_Text provided_.
The number of retirement-age Americans being prescribed multiple psychiatric drugs without a recorded mental health diagnosis has increased, despite government warnings against over-prescribing such medications, a new study has found.
Between 2004 and 2013, the number of older Americans taking three or more psychiatric medicines ‒ known as “polypharmacy” ‒ doubled from 0.6 percent of doctor visits to 1.4 percent, even though half of those patients had not been diagnosed with a mental health disorder, the study published Monday in the medical journal JAMA Internal Medicine revealed.
Extrapolated to the US population over the age of 65, that would mean an increase from 1.5 million annual doctor visits a year involving seniors taking three or more psychiatric drugs to 3.68 million doctor visits.
There are both positives and negatives to glean from such findings, according to Dr. Donovan Maust, the study’s lead author and a geriatric psychiatrist at Michigan Medicine.
“The rise we saw in these data may reflect the increased willingness of seniors to seek help and accept medication for mental health conditions – but it’s also concerning because of the risks of combining these medications,” he said in a statement. “We hope that the newer prescribing guidelines for older adults encourage providers and patients to reconsider the potential risks and benefits from these combinations.”
In September, the US Food and Drug Administration (FDA) issued a black-box warning - its strongest alert - against combining opioid medications with benzodiazepines and other drugs that depress the central nervous system (CNS) or with alcohol because of “serious risk and death.”
“Health care professionals should limit prescribing opioid pain medicines with benzodiazepines or other CNS depressants only to patients for whom alternative treatment options are inadequate,” the safety announcement read. “If these medicines are prescribed together, limit the dosages and duration of each drug to the minimum possible while achieving the desired clinical effect.”
In 2015, the American Geriatrics Society updated the Beers Criteria, its guidelines for prescribing drugs to older people, raising concerns for the first time about CNS pharmacology as potentially inappropriate for seniors.
“I was stunned to see this, that despite all the talk about how polypharmacy is bad for older people, this rate has doubled,” Dr. Dilip Jeste, a professor of psychiatry and neurosciences at the University of California, San Diego, who was not involved in the study, told the New York Times.
The sharpest rise in psychiatric pharmacology occurred in rural areas, where the rate more than tripled. The researchers surmised that limited access to specialty care and a preference to receive treatment from primary care doctors has led to the expansion of CNS prescriptions outside of psychiatrists’ offices.
“The growth in polypharmacy in rural settings, where access to specialty mental health or pain care is particularly limited, is part of this broader trend,” they wrote.
It suggests “that the increases partly reflect doctors and patients falling back on medications when they have little access to other options,” Dr. Mark Olfson of Columbia University, one of the co-authors of the study, told the New York Times. Those options could include everything from talk therapy to relaxation techniques like yoga or massages. Only 10 percent of visits studied included such alternatives to psychiatric drugs.
Nearly half ‒ almost 46 percent ‒ of people with at least three prescriptions had no diagnosis of a mood, chronic pain or sleep problems, the study found.

_Activity list_.
A. Answer these from the article on older Americans and psychiatric drugs:
(i) In which medical journal was the study published?
(ii) In what month did the FDA issue its black-box warning?
(iii) What share of the visits studied included alternatives to psychiatric drugs?
B. Name every person mentioned in the article on older Americans and psychiatric drugs.
C. Return everything in the article on older Americans and psychiatric drugs from "Extrapolated to the" down to "at Michigan Medicine.".
The data after this comes from a different source.

_The data_.

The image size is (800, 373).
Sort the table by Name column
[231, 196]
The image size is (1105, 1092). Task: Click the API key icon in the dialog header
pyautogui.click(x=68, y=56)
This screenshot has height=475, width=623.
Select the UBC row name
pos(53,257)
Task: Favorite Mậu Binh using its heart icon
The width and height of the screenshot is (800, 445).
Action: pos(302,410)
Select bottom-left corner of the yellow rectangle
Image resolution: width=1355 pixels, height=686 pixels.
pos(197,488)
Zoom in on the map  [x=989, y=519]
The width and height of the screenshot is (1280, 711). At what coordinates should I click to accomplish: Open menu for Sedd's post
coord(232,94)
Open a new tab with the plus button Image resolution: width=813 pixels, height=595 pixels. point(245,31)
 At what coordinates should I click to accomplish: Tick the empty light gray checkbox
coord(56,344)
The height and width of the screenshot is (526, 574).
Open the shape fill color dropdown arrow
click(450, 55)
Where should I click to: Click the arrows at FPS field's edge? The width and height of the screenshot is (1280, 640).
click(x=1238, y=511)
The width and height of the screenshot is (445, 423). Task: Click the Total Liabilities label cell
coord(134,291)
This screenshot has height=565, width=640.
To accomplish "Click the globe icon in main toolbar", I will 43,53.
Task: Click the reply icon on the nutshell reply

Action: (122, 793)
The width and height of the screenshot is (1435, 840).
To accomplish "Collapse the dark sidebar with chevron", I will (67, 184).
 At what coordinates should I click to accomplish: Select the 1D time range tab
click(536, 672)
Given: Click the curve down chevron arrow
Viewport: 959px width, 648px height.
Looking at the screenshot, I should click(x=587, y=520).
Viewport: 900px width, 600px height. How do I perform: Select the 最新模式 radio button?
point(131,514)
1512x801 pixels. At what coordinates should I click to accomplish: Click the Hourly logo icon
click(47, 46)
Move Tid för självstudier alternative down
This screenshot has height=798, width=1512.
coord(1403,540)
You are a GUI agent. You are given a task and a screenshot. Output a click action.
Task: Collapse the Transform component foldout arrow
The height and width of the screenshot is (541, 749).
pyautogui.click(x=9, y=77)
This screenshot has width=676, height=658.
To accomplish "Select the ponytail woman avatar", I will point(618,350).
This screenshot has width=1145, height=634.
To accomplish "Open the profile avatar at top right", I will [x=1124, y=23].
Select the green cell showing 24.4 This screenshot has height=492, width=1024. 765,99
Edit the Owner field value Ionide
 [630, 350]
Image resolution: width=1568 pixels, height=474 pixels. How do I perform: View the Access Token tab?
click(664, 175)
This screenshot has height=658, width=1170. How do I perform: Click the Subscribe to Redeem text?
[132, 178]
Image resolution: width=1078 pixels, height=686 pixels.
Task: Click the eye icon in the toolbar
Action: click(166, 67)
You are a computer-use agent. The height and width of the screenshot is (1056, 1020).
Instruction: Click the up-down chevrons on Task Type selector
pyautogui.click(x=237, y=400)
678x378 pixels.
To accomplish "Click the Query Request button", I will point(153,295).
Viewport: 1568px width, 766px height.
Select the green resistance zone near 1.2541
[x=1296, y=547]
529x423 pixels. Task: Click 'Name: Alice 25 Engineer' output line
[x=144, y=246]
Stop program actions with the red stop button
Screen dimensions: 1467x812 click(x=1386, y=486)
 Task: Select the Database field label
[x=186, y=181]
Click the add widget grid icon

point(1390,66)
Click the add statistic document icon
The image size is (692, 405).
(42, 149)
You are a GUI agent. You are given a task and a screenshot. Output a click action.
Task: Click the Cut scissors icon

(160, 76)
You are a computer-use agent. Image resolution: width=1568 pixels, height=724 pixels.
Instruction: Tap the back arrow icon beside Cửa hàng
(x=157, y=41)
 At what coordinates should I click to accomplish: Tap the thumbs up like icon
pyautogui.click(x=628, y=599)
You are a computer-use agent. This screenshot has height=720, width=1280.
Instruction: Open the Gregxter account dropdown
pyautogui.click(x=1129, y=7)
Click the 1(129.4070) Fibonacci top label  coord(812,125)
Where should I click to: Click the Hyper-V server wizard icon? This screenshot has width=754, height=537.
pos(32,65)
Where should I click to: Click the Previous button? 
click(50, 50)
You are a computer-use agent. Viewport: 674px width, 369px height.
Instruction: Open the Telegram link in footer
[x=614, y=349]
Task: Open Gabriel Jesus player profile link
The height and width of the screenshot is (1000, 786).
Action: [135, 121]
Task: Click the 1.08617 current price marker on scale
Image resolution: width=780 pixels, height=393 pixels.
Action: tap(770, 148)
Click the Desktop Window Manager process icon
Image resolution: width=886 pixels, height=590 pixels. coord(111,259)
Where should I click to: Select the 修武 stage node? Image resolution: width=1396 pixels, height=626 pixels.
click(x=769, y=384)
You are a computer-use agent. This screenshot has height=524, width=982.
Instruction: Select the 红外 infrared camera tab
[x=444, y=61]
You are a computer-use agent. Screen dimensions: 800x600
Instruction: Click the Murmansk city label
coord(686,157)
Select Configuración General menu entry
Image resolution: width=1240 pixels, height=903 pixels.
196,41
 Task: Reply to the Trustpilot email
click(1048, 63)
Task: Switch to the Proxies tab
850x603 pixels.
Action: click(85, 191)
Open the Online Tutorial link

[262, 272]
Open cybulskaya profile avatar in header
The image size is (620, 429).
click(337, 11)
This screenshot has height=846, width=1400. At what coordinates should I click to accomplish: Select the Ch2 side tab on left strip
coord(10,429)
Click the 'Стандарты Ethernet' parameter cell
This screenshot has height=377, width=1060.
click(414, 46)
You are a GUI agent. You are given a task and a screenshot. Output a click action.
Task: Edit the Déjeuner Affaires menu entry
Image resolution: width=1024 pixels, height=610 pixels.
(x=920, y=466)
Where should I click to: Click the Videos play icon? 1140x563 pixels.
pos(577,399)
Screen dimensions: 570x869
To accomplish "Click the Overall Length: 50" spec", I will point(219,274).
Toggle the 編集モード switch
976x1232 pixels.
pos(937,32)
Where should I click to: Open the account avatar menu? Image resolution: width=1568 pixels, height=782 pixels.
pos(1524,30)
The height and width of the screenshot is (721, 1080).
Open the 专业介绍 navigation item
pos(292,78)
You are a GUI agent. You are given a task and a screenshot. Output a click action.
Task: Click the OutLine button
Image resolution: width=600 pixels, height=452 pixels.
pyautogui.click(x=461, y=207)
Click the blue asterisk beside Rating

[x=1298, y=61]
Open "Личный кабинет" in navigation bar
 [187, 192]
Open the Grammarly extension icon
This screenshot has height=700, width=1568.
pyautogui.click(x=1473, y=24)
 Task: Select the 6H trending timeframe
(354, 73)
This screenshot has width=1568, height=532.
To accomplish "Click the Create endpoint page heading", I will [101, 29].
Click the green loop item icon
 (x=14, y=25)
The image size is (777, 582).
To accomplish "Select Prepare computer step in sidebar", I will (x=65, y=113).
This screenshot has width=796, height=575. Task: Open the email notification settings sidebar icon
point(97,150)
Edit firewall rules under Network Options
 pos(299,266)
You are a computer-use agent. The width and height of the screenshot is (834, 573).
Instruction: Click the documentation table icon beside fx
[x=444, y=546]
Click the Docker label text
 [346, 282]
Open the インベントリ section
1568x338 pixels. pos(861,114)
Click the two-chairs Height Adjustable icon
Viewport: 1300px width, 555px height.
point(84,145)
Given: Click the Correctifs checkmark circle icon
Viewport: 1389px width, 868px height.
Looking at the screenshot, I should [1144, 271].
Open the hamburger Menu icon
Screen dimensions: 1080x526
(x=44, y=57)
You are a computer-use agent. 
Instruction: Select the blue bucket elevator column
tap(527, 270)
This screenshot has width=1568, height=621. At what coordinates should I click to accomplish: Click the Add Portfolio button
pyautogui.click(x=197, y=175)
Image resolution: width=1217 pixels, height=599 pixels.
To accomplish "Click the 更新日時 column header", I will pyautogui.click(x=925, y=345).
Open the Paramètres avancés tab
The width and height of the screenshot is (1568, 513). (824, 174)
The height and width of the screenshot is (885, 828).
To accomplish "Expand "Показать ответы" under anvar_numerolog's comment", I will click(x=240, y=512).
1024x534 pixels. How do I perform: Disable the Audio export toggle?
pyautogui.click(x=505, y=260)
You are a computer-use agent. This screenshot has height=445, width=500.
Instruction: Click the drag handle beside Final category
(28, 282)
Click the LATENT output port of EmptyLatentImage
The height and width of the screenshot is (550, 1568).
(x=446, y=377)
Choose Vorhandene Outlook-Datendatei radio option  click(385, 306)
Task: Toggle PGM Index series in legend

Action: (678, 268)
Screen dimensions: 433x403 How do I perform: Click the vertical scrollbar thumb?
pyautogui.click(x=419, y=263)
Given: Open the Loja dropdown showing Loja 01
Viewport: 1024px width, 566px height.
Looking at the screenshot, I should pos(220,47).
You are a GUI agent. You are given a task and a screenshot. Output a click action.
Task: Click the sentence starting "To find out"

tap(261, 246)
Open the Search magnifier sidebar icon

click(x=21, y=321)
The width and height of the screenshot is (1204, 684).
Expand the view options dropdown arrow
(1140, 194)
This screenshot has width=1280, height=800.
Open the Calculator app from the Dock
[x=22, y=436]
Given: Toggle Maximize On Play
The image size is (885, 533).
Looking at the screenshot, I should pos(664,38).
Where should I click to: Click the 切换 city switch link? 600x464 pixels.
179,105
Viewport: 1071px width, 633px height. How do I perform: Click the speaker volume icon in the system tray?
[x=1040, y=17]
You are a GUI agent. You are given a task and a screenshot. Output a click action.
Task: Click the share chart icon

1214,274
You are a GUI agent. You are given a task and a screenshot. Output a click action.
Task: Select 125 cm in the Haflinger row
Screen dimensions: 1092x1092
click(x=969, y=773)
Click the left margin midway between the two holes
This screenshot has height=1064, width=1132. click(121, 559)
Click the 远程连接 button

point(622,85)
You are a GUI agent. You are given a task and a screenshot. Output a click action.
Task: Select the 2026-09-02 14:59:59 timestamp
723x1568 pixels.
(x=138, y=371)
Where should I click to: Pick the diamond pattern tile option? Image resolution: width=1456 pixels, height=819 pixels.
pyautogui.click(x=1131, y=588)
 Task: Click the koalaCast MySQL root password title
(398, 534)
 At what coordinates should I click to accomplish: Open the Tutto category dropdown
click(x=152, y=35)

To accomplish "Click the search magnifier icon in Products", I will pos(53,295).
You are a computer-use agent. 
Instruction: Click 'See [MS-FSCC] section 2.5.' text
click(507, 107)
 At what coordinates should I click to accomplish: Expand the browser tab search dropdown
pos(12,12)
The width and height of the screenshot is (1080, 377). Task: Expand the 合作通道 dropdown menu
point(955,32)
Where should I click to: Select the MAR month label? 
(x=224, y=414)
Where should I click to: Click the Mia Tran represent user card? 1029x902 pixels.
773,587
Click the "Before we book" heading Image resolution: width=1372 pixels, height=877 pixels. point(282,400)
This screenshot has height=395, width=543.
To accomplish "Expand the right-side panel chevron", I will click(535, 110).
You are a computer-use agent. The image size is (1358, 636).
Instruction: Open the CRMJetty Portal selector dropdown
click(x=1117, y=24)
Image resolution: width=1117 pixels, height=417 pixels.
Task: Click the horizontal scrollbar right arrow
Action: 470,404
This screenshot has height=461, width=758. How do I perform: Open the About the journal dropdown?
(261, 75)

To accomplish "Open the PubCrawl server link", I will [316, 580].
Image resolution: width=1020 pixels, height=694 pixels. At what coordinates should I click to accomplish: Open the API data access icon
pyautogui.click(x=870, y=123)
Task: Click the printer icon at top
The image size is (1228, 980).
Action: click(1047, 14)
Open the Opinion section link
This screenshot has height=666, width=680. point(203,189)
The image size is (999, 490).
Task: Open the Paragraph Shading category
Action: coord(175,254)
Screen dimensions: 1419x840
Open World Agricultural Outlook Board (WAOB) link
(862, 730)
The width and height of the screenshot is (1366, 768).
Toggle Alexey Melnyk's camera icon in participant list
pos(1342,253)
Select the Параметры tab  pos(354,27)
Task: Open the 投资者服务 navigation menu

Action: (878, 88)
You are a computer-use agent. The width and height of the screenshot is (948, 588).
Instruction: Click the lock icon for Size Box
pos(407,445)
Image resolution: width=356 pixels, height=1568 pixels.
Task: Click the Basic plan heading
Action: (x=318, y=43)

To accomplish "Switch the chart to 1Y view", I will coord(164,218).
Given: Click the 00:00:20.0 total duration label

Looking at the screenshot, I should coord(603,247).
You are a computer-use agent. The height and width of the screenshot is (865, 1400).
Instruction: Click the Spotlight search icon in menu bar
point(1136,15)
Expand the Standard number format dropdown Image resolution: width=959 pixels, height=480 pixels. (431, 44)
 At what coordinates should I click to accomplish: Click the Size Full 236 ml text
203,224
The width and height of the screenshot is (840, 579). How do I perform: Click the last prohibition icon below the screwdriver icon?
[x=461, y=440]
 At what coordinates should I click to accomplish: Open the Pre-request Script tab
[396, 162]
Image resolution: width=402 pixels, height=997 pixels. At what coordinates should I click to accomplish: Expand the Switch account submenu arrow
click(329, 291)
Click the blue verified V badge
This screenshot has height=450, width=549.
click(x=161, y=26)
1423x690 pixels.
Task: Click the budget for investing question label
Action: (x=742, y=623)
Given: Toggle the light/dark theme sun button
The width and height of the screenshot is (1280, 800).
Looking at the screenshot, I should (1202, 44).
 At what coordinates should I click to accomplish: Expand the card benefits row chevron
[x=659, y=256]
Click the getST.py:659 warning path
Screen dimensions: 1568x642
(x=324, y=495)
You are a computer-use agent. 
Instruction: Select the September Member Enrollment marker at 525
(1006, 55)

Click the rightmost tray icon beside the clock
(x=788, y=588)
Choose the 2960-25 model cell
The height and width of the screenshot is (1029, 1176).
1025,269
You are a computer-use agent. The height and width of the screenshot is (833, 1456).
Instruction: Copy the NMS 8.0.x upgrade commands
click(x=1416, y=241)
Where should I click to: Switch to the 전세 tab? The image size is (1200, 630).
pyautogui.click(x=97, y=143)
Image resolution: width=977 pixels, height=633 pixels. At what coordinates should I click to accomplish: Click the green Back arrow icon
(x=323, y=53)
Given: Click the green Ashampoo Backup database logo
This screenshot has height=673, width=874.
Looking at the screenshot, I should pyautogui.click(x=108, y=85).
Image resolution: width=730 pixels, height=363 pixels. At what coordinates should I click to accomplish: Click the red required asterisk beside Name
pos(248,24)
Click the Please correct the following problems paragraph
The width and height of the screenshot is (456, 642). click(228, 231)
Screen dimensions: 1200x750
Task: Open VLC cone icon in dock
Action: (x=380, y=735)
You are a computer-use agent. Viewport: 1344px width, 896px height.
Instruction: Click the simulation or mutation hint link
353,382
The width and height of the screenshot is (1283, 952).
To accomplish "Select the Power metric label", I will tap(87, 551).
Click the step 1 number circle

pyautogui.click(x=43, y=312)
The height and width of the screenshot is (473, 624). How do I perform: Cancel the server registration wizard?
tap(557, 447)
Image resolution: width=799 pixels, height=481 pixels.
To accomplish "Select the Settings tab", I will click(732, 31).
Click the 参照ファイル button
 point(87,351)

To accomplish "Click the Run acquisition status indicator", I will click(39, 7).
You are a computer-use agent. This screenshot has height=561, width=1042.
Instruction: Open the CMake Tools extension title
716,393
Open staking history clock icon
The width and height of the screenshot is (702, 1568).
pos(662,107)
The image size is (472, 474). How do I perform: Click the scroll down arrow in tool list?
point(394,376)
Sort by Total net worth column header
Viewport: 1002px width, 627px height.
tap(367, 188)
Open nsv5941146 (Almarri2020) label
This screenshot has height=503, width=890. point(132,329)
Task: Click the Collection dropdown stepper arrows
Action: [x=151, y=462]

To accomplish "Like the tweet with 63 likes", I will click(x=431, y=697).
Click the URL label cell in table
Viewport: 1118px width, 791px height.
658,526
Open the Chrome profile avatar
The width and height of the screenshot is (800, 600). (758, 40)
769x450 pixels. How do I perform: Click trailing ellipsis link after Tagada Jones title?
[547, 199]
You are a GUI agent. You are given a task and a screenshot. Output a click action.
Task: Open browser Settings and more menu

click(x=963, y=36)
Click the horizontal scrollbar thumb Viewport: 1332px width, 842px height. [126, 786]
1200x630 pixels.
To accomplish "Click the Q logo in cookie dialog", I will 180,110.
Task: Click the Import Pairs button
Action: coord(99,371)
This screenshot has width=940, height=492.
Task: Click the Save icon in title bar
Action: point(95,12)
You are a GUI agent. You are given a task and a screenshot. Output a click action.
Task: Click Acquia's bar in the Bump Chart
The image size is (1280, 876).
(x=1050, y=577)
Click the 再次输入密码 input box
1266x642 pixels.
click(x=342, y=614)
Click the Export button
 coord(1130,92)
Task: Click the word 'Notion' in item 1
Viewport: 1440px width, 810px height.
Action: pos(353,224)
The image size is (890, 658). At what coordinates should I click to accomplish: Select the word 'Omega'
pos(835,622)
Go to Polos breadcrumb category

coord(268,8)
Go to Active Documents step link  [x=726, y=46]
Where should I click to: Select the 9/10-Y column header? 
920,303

_Expected outputs_.
A.
(i) JAMA Internal Medicine
(ii) September
(iii) Only 10 percent

B. Dr. Donovan Maust, Dr. Dilip Jeste, Dr. Mark Olfson

C.
Extrapolated to the US population over the age of 65, that would mean an increase from 1.5 million annual doctor visits a year involving seniors taking three or more psychiatric drugs to 3.68 million doctor visits.
There are both positives and negatives to glean from such findings, according to Dr. Donovan Maust, the study’s lead author and a geriatric psychiatrist at Michigan Medicine.